Now part of GPJ’s Lifestyle Marketing Group, Read spends her time creating new and unexpected ways that brands can touch consumers. She applies her highly diverse background—a degree in environmental design, and stints at an architectural firm, ad agency, and alternative marketing agency—to everything she works on. The benefit, she says, is that the experience enables her to look at projects from a number of different angles. Recently she has applied this to the relaunch of Toyota’s FJ Cruiser: The FJ Trails Team hits a new off-road spot every week, giving families the opportunity to test drive, attend a barbecue, and watch movies—then relive the entire experience several days later via Webisodes. “It’s a low-key ambush that has elements that enhance the plans the families already have.”
Patricia Rosi
Title
: Vice President-Creative Services
Company
: Pierce Promotions and Event Management
Works for
: Verizon FiOS, Gillette, Planters
The Skinny
: “There is no typical day,” says Patricia Rosi of the roles and activities she engages in while directing the creative team at consumer event agency Pierce. Her crew creates the big ideas behind branded moments and entertainment—something they accomplish by staying in the loop of what’s happening from a world cultural standpoint and current trends.
Rosi believes in mixing it up—rotating her teams and team members for each project. “It keeps everybody excited and fresh,” she says.
Mandate No. 1? The experiences they create must be exciting for visitors. Case in point: The recent Planters 100th Anniversary tour the team created takes visitors down “memory lane” via green screens which put them inside the event. “It’s important that we can say, ‘we would have a blast [attending] this,’” she says.

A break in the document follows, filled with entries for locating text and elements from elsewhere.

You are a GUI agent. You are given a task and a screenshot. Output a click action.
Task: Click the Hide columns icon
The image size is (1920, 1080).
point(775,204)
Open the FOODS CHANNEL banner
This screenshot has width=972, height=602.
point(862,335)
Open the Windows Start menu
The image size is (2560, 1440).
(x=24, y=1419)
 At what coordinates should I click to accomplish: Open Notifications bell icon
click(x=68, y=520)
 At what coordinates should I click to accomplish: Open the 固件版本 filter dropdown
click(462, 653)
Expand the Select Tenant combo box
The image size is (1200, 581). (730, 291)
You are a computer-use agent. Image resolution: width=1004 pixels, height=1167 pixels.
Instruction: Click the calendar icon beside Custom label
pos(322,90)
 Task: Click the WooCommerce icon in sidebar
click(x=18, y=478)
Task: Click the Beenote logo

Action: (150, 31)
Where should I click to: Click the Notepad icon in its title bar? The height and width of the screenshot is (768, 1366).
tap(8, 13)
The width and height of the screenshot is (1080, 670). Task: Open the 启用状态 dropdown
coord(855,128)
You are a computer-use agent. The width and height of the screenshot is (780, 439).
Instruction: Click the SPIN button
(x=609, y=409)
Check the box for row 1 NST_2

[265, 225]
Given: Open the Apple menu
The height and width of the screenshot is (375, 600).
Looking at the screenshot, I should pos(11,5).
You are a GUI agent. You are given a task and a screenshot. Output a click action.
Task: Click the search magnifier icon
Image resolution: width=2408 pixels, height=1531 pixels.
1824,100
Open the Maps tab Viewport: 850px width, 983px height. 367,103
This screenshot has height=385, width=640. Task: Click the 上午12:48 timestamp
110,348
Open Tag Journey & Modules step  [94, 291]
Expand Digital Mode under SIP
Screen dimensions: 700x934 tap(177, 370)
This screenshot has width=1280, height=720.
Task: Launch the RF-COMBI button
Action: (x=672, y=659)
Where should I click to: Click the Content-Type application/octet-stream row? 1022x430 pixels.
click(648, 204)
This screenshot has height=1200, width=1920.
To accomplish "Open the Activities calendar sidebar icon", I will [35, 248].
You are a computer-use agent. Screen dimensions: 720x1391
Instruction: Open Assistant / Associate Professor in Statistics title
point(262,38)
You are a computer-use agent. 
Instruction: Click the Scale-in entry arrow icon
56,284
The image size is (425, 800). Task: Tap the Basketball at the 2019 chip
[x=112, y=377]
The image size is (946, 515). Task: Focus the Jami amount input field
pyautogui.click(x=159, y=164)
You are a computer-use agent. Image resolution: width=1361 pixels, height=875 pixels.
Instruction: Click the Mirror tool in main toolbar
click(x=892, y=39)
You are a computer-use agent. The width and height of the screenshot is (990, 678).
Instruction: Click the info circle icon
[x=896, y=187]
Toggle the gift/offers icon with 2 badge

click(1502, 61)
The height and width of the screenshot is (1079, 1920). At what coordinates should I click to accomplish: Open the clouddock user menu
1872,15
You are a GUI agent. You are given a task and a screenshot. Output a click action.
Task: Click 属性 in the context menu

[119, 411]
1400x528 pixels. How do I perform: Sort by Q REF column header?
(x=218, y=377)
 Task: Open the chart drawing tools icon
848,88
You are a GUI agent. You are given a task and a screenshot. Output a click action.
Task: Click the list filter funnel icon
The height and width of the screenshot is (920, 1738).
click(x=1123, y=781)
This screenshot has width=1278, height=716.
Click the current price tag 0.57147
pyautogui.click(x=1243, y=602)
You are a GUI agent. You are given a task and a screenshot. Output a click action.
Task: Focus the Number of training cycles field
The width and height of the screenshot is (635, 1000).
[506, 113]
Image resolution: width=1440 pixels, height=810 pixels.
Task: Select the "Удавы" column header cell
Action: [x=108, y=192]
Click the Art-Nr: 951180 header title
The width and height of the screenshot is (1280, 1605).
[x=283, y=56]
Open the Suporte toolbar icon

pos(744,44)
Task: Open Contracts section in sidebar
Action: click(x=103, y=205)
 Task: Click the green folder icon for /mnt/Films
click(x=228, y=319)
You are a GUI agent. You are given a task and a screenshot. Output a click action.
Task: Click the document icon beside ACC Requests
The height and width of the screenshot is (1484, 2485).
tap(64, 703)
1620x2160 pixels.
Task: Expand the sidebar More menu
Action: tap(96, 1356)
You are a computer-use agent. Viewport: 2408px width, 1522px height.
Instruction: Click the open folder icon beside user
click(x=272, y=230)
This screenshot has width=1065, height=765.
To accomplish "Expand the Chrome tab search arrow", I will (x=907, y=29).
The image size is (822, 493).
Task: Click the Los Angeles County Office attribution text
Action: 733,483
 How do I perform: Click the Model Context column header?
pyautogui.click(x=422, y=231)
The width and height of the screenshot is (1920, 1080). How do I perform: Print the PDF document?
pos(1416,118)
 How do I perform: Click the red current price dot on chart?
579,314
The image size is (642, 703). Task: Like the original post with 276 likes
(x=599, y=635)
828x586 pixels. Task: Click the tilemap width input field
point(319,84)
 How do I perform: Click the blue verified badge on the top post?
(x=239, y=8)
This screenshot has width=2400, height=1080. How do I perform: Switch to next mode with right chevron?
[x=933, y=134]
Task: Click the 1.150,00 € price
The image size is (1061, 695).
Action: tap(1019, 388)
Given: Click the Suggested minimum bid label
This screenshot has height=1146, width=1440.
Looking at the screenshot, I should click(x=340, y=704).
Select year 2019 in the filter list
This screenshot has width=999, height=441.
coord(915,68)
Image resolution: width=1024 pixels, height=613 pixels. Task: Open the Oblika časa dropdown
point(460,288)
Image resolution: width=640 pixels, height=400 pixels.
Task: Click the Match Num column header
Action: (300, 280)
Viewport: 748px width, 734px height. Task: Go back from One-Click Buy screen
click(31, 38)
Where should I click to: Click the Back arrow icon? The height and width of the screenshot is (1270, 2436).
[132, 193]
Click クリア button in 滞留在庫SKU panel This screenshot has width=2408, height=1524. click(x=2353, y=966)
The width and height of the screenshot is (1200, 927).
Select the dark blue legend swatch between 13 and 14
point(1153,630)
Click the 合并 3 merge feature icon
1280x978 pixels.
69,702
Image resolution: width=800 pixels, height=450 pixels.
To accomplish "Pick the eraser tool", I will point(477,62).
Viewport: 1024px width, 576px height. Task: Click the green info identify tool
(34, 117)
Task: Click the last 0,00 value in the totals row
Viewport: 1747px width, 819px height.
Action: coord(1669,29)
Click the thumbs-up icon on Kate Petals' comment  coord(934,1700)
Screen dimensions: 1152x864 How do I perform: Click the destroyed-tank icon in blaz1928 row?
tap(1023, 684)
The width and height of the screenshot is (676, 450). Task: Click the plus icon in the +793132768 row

French by birth, Rosi has been at Pierce for seven years. Although she misses Paris, she loves her Portland, ME, zip code. (When the weather is nice, she can be spotted riding her Harley to work.)
Lisa Towery
Title
: Designer
Company
: Matrex Exhibits
Works for
: Stryker, Exxon Mobil, Bosch
The Skinny
: Lisa Towery loves the immediate gratification of working on trade show exhibits—which have a much faster turnaround time than the museum work she did previously.
“The speed to it is very enjoyable,” she says.
Towery’s favorite projects are larger integrated programs with multiple shows and events. Why? They challenge her to maintain consistency throughout different scenarios. Even better is when the client is passionate about the project. “The more the client values what you are doing, the more fun it is,” she says. She thrives on collaborating with clients—when they get caught-up in the process, start ooh-ing and ah-ing, and help pick out additional design elements and finishes.
To stay sharp, she participates in regular sketching classes with the other Matrex designers. It helps keep her from being reliant on the computer to design and communicate. “In a client meeting, there’s no time to wait. You have to be fast... and good,” she says.